C'est la sainte de Le Pen. Depuis trente ans, le Front national honore chaque année la pucelle d'Orléans. L'occasion pour le président du FN de revendiquer de façon spectaculaire l'héritage de l'extrême droite française. Car, depuis la fin du XIXe siècle, tout ce que la galaxie nationaliste compte de groupuscules musclés et de figures sulfureuses a fait de celle qui bouta l'Anglais hors de l'Hexagone sa figure mythique préférée. Pour le FN, mouvement pétri de traditions, célébrer Jeanne d'Arc, c'est donc inscrire ses pas dans le sillage du fondateur de l'Action française, Charles Maurras, des Croix-de-Feu du colonel de La Rocque et du régime de Vichy.

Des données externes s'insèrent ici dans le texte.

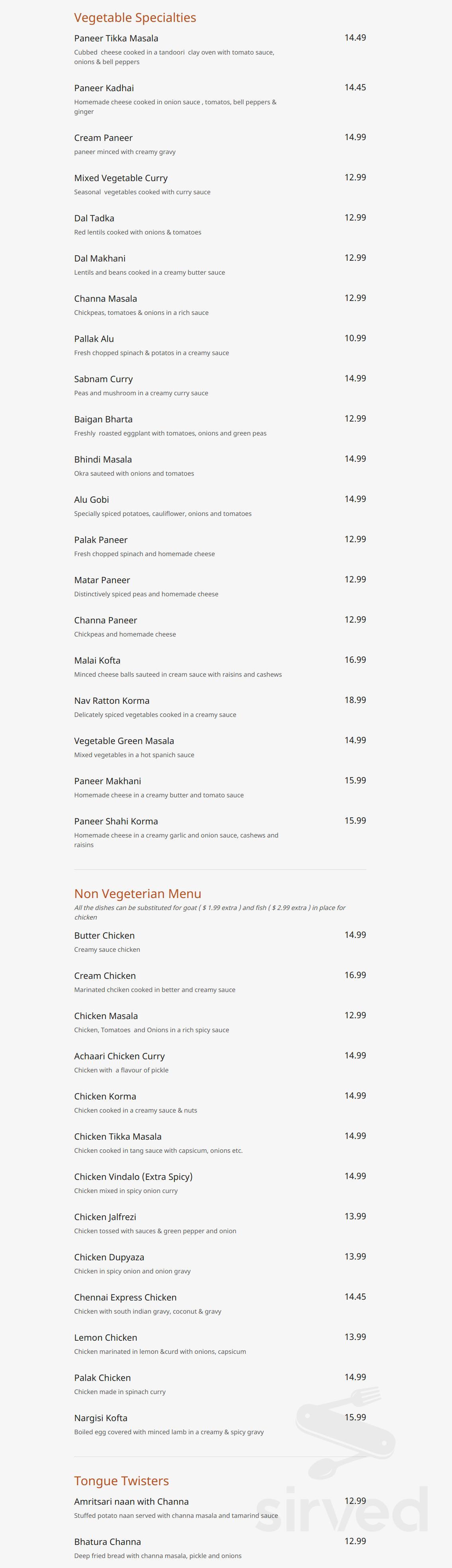Image resolution: width=452 pixels, height=1568 pixels.
Task: Select the Chicken Vindalo (Extra Spicy) item
Action: pyautogui.click(x=133, y=1177)
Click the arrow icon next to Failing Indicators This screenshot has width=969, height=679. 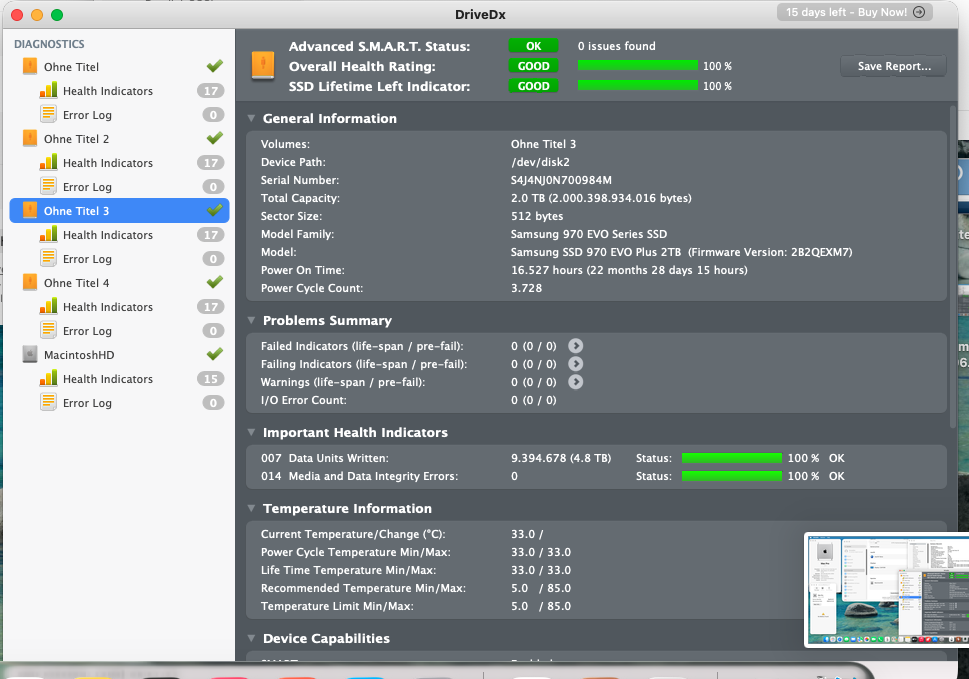point(575,364)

Oriflamme de la patrie. A l'origine, pourtant, Jeanne d'Arc était de gauche. En rédigeant son Histoire de France dans les années 1830-1840, Jules Michelet en fit le symbole d'un patriotisme républicain, populaire et même anticlérical. Cette fille du peuple, enfant de laboureurs, avait été livrée aux Anglais après avoir été abandonnée par son roi et trahie par l'Eglise. «Jeanne est des nôtres, elle est à nous et nous ne voulons pas qu'on y touche», écrivait encore, dans les années 1920, le socialiste Lucien Herr, proche de Jean Jaurès et précepteur de Léon Blum.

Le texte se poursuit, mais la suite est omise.